Ce n'est pas un problème de volonté. C'est un problème de design. Les apps qui produisent le doomscrolling sont conçues par des équipes dont la seule métrique est le temps passé sur l'écran. Tu ne manques pas de discipline en ne leur résistant pas — tu es simplement en face de systèmes bien meilleurs que n'importe quelle volonté humaine pour capturer l'attention.
On a essayé d'arrêter. Voilà ce qui s'est vraiment passé.
Ce qu'est vraiment le doomscrolling (et ce que ce n'est pas)

Le mot est entré dans le vocabulaire courant vers 2020, mais le comportement est plus ancien que les smartphones. Ce qui a changé, c'est le mécanisme de livraison : le scroll infini, la curation algorithmique, et ce cocktail précis d'anxiété et d'indignation qui fait grimper les métriques d'engagement. Le doomscrolling, ce n'est pas juste consommer des mauvaises nouvelles — c'est la boucle de vérification compulsive qui ne produit aucune information utile mais qu'on arrête très difficilement.
La recherche sur les raisons pour lesquelles ça se passe est assez claire. Les programmes de récompense variable — le même mécanisme que les machines à sous — sont ce qui rend les fils d'actualité si difficiles à lâcher. On ne sait pas si le prochain scroll va montrer quelque chose d'intéressant ou juste un truc de plus sur lequel s'énerver, et c'est précisément cette incertitude qui fait qu'on continue. Un fil prévisible est ennuyeux. Un fil imprévisible est compulsif.

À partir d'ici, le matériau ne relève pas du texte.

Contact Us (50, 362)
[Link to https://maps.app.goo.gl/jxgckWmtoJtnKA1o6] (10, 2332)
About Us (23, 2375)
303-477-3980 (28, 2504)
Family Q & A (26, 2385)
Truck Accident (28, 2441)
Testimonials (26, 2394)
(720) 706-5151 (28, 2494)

Ce qu'on a essayé et qui n'a pas marché
La volonté. Premier réflexe évident. On décide d'arrêter, on se sent bien pendant un ou deux jours, rechute complète le troisième. Les apps sont plus fortes que toi là-dessus. La fatigue décisionnelle est réelle, et chaque fois qu'on doit activement choisir de ne pas ouvrir Instagram, on dépense une petite quantité de ressources cognitives qui pourraient aller ailleurs.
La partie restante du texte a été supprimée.